The suspect in custody nearly confessed to the crime years ago

Nearly 37 years after her headless body was found in a river in a remote area of central Illinois, an arrest has made in the death of Diane Marie Riordan Small.

The woman’s husband, Thomas Small, was reportedly arrested in connection to the decades-old cold case. Ms. Small’s body was found under the Airtight Bridge in the Embarrass River, about 130 from her home. Her body was missing the head, feet, and hands — which still have not been discovered. It took 12 years before the body was identified.

According to the Journal Gazette & Times Courier, Small, now 70, was taken into custody on Thursday, and formal charges are expected to be filed early this week.

Authorities have not yet revealed what precisely led to the arrest, but sources with knowledge of the case reportedly told the Daily Journal that Small had admitted to killing his wife — though it is not know to whom he made this alleged confession.

But Small came close to making a confession to police some time ago, according to former Coles County Sheriff Darrell Cox.

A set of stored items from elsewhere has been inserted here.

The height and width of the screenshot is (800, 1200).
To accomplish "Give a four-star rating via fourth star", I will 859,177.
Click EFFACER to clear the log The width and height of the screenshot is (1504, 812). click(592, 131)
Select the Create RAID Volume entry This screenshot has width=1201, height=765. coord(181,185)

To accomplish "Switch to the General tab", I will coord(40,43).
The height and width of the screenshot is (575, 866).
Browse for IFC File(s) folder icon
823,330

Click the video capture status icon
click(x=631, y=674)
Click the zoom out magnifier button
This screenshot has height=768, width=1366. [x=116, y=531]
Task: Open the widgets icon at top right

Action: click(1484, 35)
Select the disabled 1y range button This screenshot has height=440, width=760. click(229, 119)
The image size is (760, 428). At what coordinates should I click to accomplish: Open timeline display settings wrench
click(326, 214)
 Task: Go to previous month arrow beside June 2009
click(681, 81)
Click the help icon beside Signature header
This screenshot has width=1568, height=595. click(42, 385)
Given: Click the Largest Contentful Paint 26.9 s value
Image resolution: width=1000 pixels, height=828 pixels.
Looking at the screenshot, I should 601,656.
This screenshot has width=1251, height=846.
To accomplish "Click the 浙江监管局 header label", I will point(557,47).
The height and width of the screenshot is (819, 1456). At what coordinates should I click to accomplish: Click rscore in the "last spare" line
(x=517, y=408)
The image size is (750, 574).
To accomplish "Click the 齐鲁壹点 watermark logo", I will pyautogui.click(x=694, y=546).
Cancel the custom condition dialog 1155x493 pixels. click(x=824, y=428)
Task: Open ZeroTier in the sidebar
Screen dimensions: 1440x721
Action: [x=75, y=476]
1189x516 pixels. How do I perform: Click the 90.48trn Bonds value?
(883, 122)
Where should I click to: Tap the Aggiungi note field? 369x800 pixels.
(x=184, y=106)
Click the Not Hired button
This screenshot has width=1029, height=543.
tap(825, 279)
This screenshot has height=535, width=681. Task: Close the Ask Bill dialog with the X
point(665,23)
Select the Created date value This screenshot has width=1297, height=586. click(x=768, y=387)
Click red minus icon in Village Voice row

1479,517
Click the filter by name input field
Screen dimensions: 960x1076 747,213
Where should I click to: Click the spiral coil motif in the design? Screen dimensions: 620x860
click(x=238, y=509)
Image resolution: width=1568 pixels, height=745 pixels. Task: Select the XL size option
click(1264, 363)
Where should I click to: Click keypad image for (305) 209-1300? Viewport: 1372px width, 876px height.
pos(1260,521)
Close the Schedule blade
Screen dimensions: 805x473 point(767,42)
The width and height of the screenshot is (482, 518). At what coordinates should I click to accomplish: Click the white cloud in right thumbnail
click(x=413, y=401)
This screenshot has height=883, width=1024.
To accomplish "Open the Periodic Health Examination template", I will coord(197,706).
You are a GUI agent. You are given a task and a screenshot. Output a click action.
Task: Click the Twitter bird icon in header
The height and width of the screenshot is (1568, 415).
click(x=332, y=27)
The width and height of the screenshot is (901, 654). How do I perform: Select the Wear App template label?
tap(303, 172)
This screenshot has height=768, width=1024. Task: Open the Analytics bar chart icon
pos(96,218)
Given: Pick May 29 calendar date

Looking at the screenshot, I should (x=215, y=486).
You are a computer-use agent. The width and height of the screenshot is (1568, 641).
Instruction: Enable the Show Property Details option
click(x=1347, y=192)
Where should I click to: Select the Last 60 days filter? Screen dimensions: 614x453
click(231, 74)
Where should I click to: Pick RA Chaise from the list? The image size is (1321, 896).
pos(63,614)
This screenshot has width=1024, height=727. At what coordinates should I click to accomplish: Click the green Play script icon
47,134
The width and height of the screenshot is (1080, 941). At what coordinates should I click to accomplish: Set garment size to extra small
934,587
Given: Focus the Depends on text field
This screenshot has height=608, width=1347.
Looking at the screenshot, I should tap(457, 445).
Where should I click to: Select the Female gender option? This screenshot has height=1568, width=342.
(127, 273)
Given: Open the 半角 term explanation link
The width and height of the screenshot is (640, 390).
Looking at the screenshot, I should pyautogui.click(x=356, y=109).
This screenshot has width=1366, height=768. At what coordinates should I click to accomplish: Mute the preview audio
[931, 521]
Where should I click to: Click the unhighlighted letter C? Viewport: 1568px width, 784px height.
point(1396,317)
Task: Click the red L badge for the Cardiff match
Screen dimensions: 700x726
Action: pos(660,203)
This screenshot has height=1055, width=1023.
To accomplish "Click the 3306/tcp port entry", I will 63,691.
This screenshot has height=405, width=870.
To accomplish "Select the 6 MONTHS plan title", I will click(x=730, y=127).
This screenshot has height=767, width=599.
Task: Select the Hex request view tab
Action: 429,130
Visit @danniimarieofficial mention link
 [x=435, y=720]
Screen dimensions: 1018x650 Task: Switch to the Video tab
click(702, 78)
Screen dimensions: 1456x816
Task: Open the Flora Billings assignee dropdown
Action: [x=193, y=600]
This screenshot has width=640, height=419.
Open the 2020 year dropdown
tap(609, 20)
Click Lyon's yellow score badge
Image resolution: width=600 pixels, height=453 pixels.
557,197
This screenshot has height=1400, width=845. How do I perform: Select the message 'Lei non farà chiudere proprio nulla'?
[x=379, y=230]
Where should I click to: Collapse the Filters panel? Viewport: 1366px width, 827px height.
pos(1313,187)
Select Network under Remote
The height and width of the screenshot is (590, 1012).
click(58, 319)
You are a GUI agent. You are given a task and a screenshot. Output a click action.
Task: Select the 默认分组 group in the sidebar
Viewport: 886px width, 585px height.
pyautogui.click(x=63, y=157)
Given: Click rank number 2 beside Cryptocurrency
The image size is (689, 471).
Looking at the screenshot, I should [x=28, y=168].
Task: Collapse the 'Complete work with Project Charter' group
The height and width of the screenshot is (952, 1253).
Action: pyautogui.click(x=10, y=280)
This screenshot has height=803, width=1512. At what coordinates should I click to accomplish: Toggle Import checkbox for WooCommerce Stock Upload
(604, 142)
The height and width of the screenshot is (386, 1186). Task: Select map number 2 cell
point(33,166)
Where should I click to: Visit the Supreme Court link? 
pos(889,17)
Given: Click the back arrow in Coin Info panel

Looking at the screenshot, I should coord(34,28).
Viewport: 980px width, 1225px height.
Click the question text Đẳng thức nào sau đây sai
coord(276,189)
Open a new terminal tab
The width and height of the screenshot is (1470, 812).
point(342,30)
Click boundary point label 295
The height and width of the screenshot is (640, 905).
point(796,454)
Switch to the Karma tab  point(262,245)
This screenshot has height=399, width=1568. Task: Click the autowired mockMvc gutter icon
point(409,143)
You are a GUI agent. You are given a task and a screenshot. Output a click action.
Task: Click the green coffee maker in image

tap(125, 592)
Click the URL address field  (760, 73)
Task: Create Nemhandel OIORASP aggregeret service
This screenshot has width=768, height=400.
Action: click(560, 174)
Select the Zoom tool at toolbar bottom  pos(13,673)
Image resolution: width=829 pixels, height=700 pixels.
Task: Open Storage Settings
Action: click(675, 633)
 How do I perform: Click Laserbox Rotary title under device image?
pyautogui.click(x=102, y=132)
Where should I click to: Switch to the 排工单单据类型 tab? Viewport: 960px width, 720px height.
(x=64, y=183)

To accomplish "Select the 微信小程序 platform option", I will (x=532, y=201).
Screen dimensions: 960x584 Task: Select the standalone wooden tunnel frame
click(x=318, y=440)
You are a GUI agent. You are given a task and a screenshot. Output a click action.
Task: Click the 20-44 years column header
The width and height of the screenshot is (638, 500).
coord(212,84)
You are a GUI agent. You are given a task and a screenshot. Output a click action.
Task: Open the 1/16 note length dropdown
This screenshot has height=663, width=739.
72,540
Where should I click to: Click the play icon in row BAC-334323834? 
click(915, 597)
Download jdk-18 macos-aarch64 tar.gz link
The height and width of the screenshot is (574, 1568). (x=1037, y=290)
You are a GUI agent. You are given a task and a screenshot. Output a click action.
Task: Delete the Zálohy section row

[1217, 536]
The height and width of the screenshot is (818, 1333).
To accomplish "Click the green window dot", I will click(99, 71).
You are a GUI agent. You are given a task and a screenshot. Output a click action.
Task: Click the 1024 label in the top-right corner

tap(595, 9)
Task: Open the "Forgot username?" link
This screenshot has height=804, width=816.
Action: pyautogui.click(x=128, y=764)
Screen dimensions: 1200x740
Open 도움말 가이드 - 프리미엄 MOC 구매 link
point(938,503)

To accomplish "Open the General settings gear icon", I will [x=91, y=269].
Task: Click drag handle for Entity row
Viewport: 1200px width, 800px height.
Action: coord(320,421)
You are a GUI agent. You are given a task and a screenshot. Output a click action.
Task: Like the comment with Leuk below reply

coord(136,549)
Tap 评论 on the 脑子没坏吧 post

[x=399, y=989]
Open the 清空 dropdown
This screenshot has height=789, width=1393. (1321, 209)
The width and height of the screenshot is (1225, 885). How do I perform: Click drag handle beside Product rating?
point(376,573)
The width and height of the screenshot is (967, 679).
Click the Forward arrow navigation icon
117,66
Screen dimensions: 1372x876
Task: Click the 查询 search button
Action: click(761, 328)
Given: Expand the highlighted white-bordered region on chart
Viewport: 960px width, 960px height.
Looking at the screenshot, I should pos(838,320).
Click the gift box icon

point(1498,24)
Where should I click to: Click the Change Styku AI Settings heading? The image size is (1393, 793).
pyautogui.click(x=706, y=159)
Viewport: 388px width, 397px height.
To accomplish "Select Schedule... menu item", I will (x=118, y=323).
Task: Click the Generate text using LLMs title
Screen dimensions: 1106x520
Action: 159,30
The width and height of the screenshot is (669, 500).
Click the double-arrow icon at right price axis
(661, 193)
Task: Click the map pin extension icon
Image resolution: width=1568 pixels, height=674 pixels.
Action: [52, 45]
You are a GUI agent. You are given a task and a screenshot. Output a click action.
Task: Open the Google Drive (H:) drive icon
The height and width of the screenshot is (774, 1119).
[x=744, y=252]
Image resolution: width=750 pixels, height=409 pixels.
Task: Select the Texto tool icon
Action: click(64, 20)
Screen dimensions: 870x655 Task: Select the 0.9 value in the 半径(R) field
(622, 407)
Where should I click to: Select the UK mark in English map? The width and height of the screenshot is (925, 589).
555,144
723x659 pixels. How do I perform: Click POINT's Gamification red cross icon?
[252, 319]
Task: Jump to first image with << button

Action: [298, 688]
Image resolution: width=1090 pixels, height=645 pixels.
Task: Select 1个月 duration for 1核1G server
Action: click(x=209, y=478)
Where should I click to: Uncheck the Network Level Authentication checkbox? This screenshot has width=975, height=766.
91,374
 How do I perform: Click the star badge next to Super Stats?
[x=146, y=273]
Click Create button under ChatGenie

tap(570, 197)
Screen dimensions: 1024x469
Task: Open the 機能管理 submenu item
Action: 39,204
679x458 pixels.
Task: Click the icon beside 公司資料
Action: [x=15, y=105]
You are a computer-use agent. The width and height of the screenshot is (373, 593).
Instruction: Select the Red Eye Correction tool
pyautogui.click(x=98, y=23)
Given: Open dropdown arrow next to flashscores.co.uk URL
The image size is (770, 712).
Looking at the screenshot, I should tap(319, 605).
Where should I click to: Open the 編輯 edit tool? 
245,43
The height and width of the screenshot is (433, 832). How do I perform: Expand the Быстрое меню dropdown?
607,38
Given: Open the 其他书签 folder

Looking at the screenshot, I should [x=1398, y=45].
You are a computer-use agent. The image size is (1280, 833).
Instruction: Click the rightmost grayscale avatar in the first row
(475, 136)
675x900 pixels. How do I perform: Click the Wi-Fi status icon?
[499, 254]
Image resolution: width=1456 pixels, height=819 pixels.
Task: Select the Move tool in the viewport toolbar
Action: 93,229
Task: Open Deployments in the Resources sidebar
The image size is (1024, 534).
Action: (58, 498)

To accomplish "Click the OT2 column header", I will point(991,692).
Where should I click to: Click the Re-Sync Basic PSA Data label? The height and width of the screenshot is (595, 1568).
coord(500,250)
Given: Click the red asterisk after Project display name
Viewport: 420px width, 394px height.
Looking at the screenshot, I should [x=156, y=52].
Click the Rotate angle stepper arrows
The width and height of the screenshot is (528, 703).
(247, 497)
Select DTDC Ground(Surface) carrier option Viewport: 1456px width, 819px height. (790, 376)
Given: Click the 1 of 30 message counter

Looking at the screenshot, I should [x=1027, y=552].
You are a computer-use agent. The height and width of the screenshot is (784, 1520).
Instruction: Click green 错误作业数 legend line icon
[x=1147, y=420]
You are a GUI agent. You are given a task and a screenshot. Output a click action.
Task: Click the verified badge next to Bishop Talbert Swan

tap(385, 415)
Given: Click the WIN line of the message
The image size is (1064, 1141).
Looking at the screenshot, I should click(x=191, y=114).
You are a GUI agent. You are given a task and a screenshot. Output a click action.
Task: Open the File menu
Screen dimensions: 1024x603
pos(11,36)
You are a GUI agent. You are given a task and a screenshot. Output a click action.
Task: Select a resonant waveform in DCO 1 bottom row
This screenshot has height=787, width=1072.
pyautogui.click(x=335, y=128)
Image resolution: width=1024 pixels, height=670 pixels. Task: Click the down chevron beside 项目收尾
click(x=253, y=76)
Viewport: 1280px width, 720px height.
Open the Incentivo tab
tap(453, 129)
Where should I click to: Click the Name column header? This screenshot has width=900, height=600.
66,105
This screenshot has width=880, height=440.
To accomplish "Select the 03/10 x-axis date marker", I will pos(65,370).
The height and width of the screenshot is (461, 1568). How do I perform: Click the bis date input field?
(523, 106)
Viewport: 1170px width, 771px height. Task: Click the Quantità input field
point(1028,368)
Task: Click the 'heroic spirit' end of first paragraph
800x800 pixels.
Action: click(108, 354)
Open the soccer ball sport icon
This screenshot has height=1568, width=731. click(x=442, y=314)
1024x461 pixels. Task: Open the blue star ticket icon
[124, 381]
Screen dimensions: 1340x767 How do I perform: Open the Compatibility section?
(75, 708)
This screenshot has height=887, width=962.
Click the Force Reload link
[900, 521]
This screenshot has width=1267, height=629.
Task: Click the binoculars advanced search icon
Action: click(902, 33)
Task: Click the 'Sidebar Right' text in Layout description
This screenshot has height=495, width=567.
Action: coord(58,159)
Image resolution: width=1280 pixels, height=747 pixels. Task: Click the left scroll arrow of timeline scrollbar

Cox told the Journal Gazette & Times Courier that Small seemed to admit to the killing during an interview with investigators several years ago, though it is unclear exactly when. While being questioned, Small reportedly said the presumed killing “wasn’t on purpose.” When further pressed, he refused to continue without a lawyer, and the interview was discontinued.

Cox told the newspaper that Small didn’t say enough to charge him for the murder, but it’s unclear why the investigation did not go forward. At the time of Ms. Small’s disappearance, Mr. Small reportedly called the police some time after October 15, 1980, to report that his wife had left home. Former Bradley police chief Steve Coy told the Daily Journal that Small said in his report that it was not unusual for his wife to leave home for days at the time.

Also unknown is why it took 12 years for Ms. Small’s family to file a missing person’s report, which led to the identification of the body. Until 1992, the victim was known as Jane Doe. After her sister filed a formal missing persons report, detectives were able to identify the body through DNA.

Cole County Sheriff’s office Lt. Christina Stephen told the Journal Gazette & Times Courier that the department re-opened the case in 2012.

“It needed to be done,” Stephen said. “This case had been sitting cold for too long. We needed to move forward.”

The Smalls had a daughter who was just two years old at the time of her mother’s death.
“She has always wanted to know what happened,” Coy told the Daily Journal.